Brano fornito >>

/---

LA CITTA' DEI RICORDI

di Elso Simone Serpentini

Breck... breck... qui Becco Giallo

 

   Eravamo nei primi degli anni ‘70 e una delle nostre passioni era quella dei “baracchini”, ai quali restavamo attaccati per ore. Avevamo scoperto la CB, la “citizens' band”, e trasmettevamo sui 23 canali dei 27 Megahertz, ciascuno con il proprio nome in codice: Uragano, Falco Primo, Brancastello, Selene, Lupo, Lampo, Tuono, Uragano, Nemo, Alce Uno, Condor…

     Io ero - non potevo scegliere un nome diverso - Talete. Se si voleva chiamare su un canale dove non c’era nessuno, si diceva: “CQ, CQ”; se ci si voleva inserire in una conversazione già in corso, il QSO (anche a più voci con il “passo” che cedeva il microfono ad un altro - non bisognava accavallarsi, perché in onda ci poteva andare una voce per volta), si diceva: “Breck… Breck… e ci si annunciava con  il proprio nominativo.

\---

Materiale raccolto >>

/---

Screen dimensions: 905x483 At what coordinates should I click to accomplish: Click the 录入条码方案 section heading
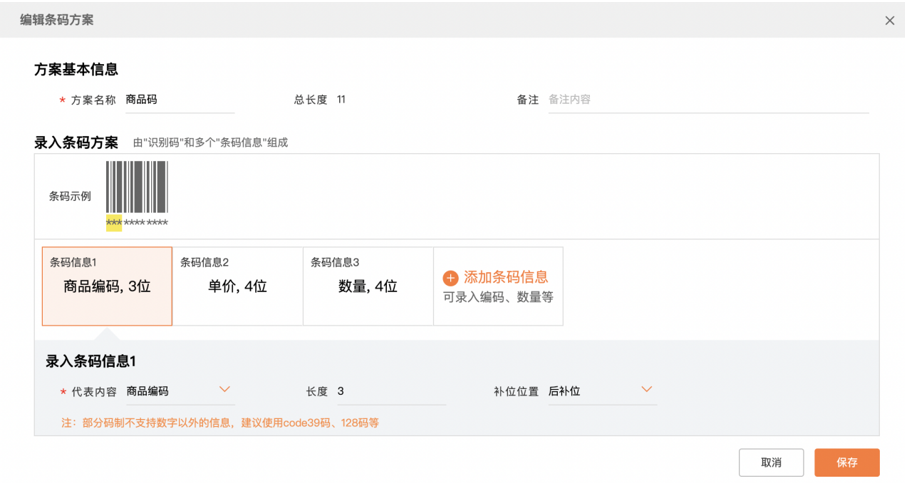pyautogui.click(x=76, y=143)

\---

Richiesta >>
Scrivi il seguito del racconto sulle trasmissioni via CB dei primi anni Settanta, riprendendo subito dopo l'ultima frase riportata.

Risposta attesa >>
     Non tutti ci conoscevamo di persona, e tra quanti ci si conosceva ci si dava spesso appuntamento per una mangiata di angurie, se si era d’estate. Di tanti si conoscevano solo le voci e il nominativo e ci si riprometteva di incontrarsi prima o poi.  Ma, quando la propagazione era buona, si cercava il colpaccio per far morire di invidia tutti gli altri, consistente nel collegamento a grande distanza, con radioamatori lontanissimi, torinesi, milanesi, ma anche norvegesi, finlandesi, svedesi, spagnoli e perfino canadesi, con i quali, a conferma dell’avvenuto collegamento (il QTC), ci si scambiavano cartoline illustrate, postali o personalizzate con tanto di nominativo stampato in mezzo a simboli radiotelegrafici.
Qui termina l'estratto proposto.